In 1923 Walt Disney’s first studio, Laugh ‘O Gram Studio in Kansas City, Missouri, went bankrupt. At age 23, Walt was financially ruined. Instead of giving up, Walt went “All In” on his dream by boarding a train bound for California. He boarded that train with $40, a single suitcase, and a one-way ticket.
After arriving in California and creating his first successful character, Oswald the Lucky Rabbit, Walt lost him in a distribution deal to Universal. Facing bankruptcy all over again, Walt came up with the most popular, and profitable cartoon character of all-time, Mickey Mouse. The lesson? Pivot, don’t panic. Innovate, don’t implode. Be resourceful, don’t retreat.
No one believed in the world’s first full-length animated feature film, Snow White and the Seven Dwarfs. Over and over again Walt heard the cry “Stick to shorts!” And no one believed in Disneyland either, including his own wife and brother. “Oh, Walt, why would you want an amusement park? Why those places are filthy!” “Honey, that’s exactly the point. Mine will be clean!”

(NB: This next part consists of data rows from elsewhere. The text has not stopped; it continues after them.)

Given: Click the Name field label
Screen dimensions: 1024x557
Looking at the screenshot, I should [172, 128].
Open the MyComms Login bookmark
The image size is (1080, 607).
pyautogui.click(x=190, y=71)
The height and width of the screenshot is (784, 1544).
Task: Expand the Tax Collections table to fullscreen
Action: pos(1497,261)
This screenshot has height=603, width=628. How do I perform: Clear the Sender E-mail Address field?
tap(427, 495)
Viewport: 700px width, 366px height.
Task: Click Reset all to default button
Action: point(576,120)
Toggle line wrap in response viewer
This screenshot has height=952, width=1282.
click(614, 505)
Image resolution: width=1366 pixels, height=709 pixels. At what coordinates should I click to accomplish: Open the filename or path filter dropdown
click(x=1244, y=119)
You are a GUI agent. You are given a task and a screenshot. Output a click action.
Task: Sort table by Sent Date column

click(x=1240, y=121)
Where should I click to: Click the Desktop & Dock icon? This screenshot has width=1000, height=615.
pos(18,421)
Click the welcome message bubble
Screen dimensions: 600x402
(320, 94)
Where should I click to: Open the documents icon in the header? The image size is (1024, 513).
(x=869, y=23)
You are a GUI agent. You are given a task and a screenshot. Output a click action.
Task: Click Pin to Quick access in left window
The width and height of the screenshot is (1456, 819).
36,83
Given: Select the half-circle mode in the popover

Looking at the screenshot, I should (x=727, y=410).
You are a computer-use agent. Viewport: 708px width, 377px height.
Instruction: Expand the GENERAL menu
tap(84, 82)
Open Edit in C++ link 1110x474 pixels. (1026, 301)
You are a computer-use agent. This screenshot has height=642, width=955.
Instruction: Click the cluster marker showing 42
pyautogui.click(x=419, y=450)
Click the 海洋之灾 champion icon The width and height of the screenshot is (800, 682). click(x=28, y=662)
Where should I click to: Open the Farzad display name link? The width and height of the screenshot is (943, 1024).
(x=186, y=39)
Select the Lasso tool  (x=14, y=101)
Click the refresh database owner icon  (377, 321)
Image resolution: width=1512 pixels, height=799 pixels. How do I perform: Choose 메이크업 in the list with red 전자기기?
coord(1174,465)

The first attraction finished for Disneyland was the Frontierland Stagecoach. No matter what he did the attraction’s lead designer, John Hench, couldn’t get the leather straps to Walt’s liking. “It’s just a leather strap, Walt. No one will notice. No one will care.” Walt replied, “John, you are underestimating people. They will notice and they will care. In fact, every time a guest comes to Disneyland they will notice something that they have never seen before and that’s what will keep them coming back again and again and again.”
Walt once thought he would never do anything as good as Snow White and almost stopped making movies as a result. After the overnight success of Disneyland, he said repeatedly “There will never be another Disneyland.” Today, the sun never sets on the Disney parks.
Walt once said that “As long as there is imagination left in the world, Disneyland will never be finished.” The night before he died, Walt Disney was laying out his plans for EPCOT, his Experimental Prototype Community of Tomorrow, on the ceiling tiles over his hospital bed.